● **WORK TO BE COMPLETED**
Starting with the line that contains "Given: Toggle 'Открывать", repeat each line exactly through the final line of the listing. No picture should appear in the copy.

### RECORDS ###

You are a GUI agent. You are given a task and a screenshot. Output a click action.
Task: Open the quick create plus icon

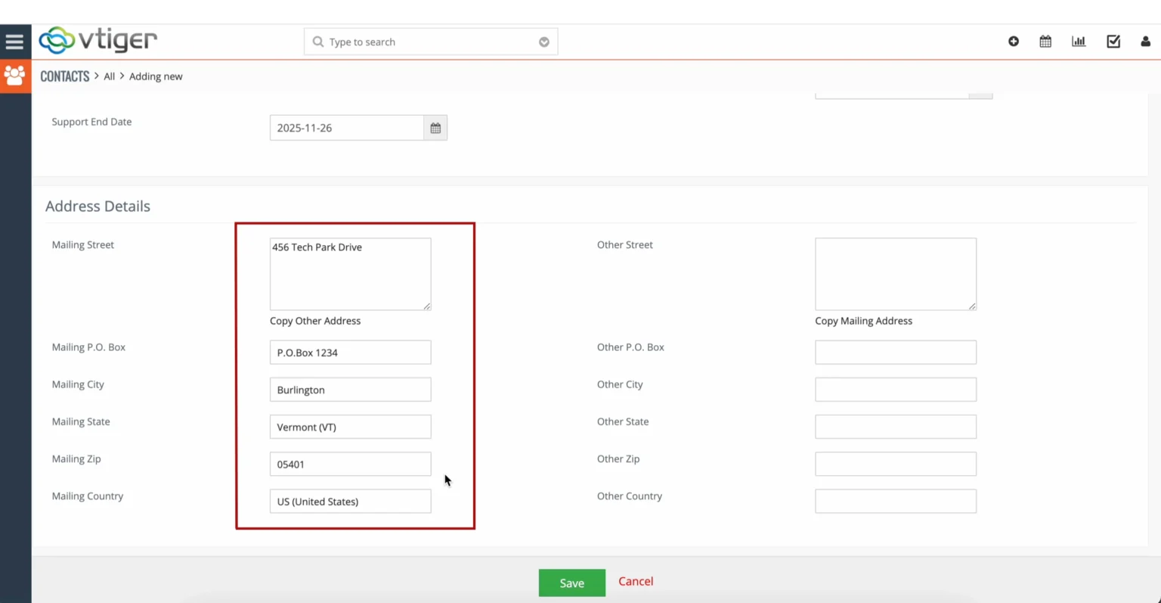coord(1013,42)
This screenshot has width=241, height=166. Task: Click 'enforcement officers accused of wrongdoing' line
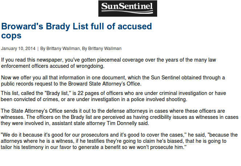click(x=53, y=66)
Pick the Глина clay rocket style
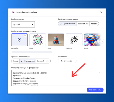 (56, 40)
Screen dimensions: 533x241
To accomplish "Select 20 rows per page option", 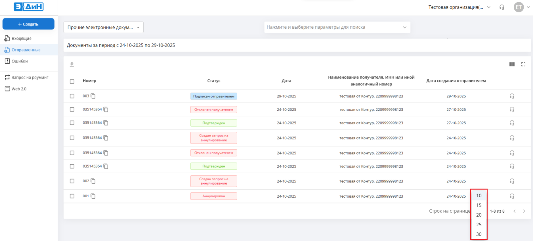I will (x=479, y=215).
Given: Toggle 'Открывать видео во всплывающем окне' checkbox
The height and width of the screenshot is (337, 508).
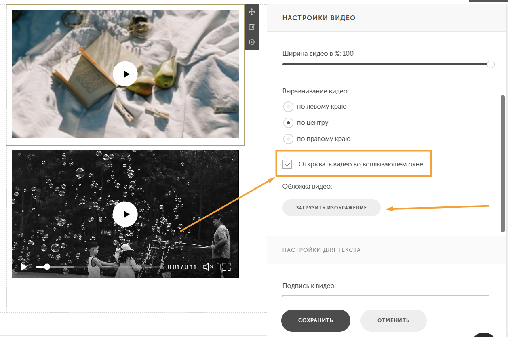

###

● **RESPONSE TO THE EXERCISE**
Given: Toggle 'Открывать видео во всплывающем окне' checkbox
The height and width of the screenshot is (337, 508).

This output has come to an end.